After the start of mass emigration of young Russians to neighboring countries, more and more plaintive and indignant posts of fugitives began to appear on social networks about the lack of this or that dish or drink, which young people in these countries do not even suspect, while Russians without it turns out they can't live. It may seem that they all fled from some kind of paradise, in which there was everything your heart desires, and now they are suffering unbearably. Moreover, an inexperienced European is simply amazed by the variety of fine dishes and drinks that the Russian metropolitan youth misses. She just can't live without them. This is all the more strange if we recall the total poverty and disorder of the Russian province, in which hardly anyone dreams of gastronomic delights - just so as not to remain hungry. Berlin-based writer Nune Barseghyan drew attention to this strange phenomenon:
“The mass flight of Russian youth to other countries unexpectedly revealed a systemic problem in all countries that are not Russia.
It turned out that in none of them you can find dishes and drinks that young Russians love and have become necessary for.
In the chat rooms of Russian refugees in all countries, plaintive groans were heard that they went around all the establishments in the city and did not find lavender smoothies and peach sushi.
A recent discussion of a pumpkin latte not found in Israel has sparked a lot of backlash from expats old and new.
The old emigrants accused another part of the old emigrants of envy: they left Russia for Israel in the 90s, they lived hard, and now it turns out that those who remained in Russia lived so well, ate manna from heaven and nectars. Was it worth leaving?
As an unpretentious person in my tastes, I can’t understand this suffering over smoothies and lattes.
I hardly drink latte.
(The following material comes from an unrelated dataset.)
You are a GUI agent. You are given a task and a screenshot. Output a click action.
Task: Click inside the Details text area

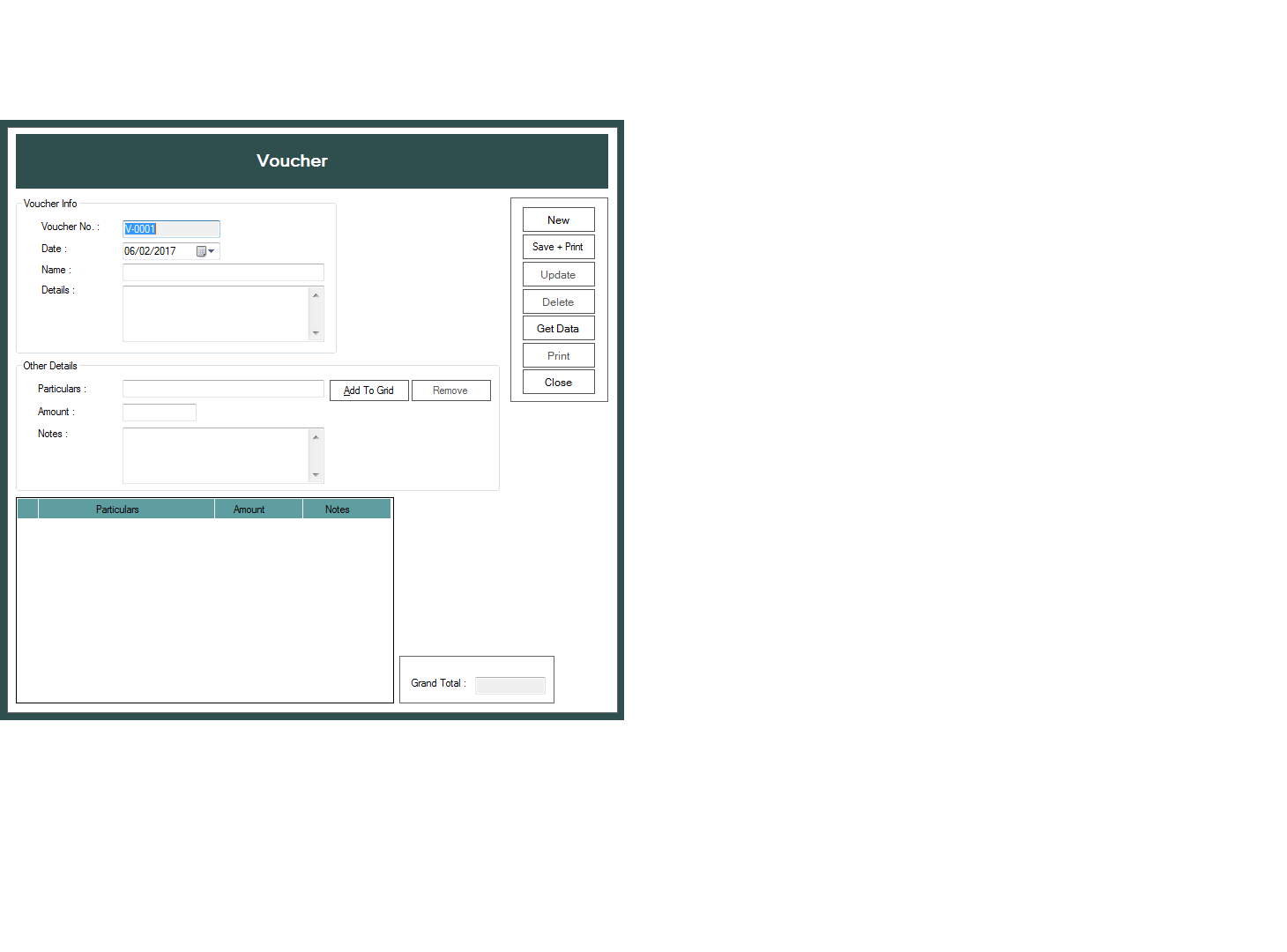pos(215,314)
Only in exceptional cases: if you have already drunk coffee in unimaginable quantities, and then there is a business meeting in a cafe, you need to drink something so that the interlocutor does not feel embarrassed.
The cases when I drank not a pumpkin, but a simple latte, can be listed on the fingers of my hands.
But, if you look around, in all the countries that I have visited, Europe and America also do not have these delights with lavender smoothies.
Well, if only in some specially created establishments, even then there would not be such a wide delight that the Russians are used to. Unless there was a fashion for a short time, introduced from Asia, for the “bubble tee”, and then it came to naught.
For the Berlin youth that I encounter, friends of my children or children of friends, all these frills are incomprehensible and bewildering. if I told them, they would traditionally talk about the "mysterious Russian soul".
Local youth, on the contrary, has the further, the greater the tendency to simplify, to condemn the consumer society.
Many people try to buy clothes in second-hand stores, having money: just so that there is no senseless consumption and good things are not thrown away. Wearing branded clothes is considered bad form, well, if only so that the labels are not visible, and not all these close-ups or letters drawn with a shiny thread.
They will not be seduced by all these roses and violets in food.
What is the conclusion? This is what I get: over the years, Russia has developed its own cuisine, which has become necessary for young Russians, but completely unattractive for residents of other countries. Unless it causes envy of the "beautiful life" among some Russian emigrants of the older generation.
But there is more to think about.
PS.
I recalled a case: an Armenian couple said that when Parajanov came to Berlin, they took him to a chic restaurant, insanely expensive. And then he said to them:
"What did you assholes think that shit like that mattered to me?" I hate such places. the waiter stands behind him all the time while eating, brings a huge plate with a shiny silver lid, when he lifts it, under it is a tiny trinket, with inadequate value.
It would be better if they gave me this money, I would buy so much good at a flea market and make art out of it! This turned out to be a line that separates refugees from the inhabitants of the countries they came to. It turned out that this is very important for Russians, but not for all indigenous people and old emigrants. So the question arises as to why this happened..."
Readers mostly supported the author in trying to explain this purely Russian phenomenon:
- It's not about pumpkin latte, it's just an excuse to show how advanced and exclusive everything is in Russia. Then to teach the natives how to equip the country, I always ask, but you know so well how to equip, why didn’t they equip Russia, but came to live in a country where everything is so bad?
- You're not quite right. That part of the services that, according to an unspoken agreement with the authorities "on non-intervention", was equipped by "hipsters" in large cities, they arranged remarkably. They poked themselves further to equip, and they were hit with a dirty rag on the tinsel.